- Tu, mio - de Erri De Luca

Publié le par Nathalie

- Tu, mio - de Erri De Luca

Erri De Luca (né Henry De Luca) est un écrivain, poète et traducteur italien. D'origine bourgeoise et destiné à une carrière de diplomate, il s'y refuse et rompt avec sa famille pour, en 1968, rejoindre le mouvement de révolte ouvrière. Il multipliera les métiers manuels : ouvrier spécialisé chez Fiat à Turin, manutentionnaire à l'aéroport de Catane, maçon, conducteur de camions. De son père, il conserve son amour pour les livres. Bien qu'il ait commencé à écrire jeune, son premier livre ne paraît qu'en 1989 ("Une fois, un jour"). Il a obtenu le prix Femina en 2002 pour "Montedidio" et le Prix européen de littérature en 2013.

"Tu, mio" (Folio - 2006) est un court roman d'apprentissage de 141 pages. Il s'agit d'un cadeau. Ma tante n'a pas choisi le livre mais a pris au hasard la sélection "surprise" (déjà emballée) d'une librairie qu'elle fréquente quand elle vient sur Paris. Belle découverte !

4ème de couv' : "«Je comprenais mal pourquoi la virilité devait ignorer la douleur. Je la voyais appliquée aux hommes, j’essayais de la reproduire quand mon tour venait.
Lorsque j’arrivai sur la plage, mon effort pour me taire m’avait donné de la fièvre et Daniele montra à tout le monde la gloire de ma blessure. La curiosité d’une jeune fille jamais vue jusque-là, le contact de ses mains avec la mienne pleine de trous, chassèrent ma douleur de là aussi. Elle s’appelait Caia.»
Années cinquante, sur une île de pêcheurs. Un garçon de seize ans passe l’été dans la famille de son oncle. Il y côtoie un groupe de jeunes gens, dont Daniele, son cousin, et Caia, une mystérieuse jeune femme d’origine juive. Cette rencontre décisive va amorcer en lui une prise de conscience de la complexité de la condition humaine.
"

Immergé au cœur des années 50, sur l'île d'Ischia, le héros fait l'apprentissage de la pêche, de l'amour et découvre la complexité des relations humaines après-guerre.

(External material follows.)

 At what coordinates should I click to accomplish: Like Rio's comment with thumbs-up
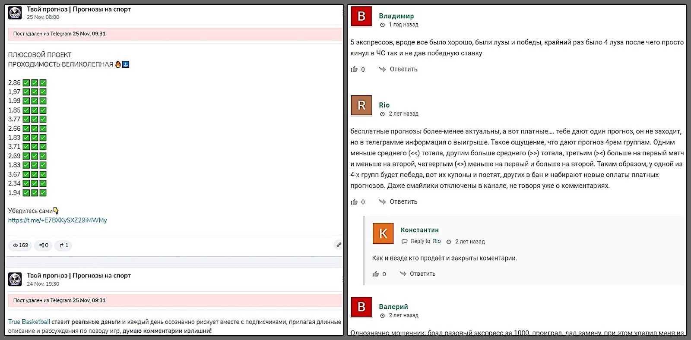click(x=355, y=201)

Entre parties de pêche sur le bateau de son oncle avec Nicola, le pêcheur taiseux, sorties avec des jeunes gens un peu plus âgés, comme son cousin Daniele, et moments passés avec Caia, l'été du narrateur est bien rempli.

Indolence du Sud de l'Italie, chaleur estivale et frémissement des premières amours sont bouleversés par une rencontre et une connexion atypique avec une jeune fille d'origine juive, renvoyant à la compréhension d'un passé proche, souvent tu, pour ne pas réveiller les mauvais souvenirs et les plaies encore béantes.

J'ai beaucoup aimé le cheminement du héros qui se découvre et découvre également le monde qui l'entoure avec ses passions et ses horreurs. Il entretient avec Caia une relation d'une grande proximité, grâce à un biais original trouvé par l'auteur, qui m'a surprise.

Texte court et poétique où les mots sont pesés, comptés pour donner une impression de retenue et une atmosphère intimiste à ce récit initiatique d'un adolescent qui entre de plein fouet dans l'âge adulte.

Note : 4,25/5

Passage choisi : "On obtient de la mer ce qu'elle nous offre, non pas ce que nous voulons. Nos filets, nos palangres, nos nasses sont une question. La réponse ne dépend pas de nous , les pêcheurs. Ceux qui vont là-dessous chercher la réponse avec leurs mains se croient plus forts que la mer. Seule la surface nous revient, ce qui est en-dessous lui appartient, c'est sa vie. Nous frappons à sa porte, à fleur d'eau, nous ne devons pas entrer chez elle en maîtres."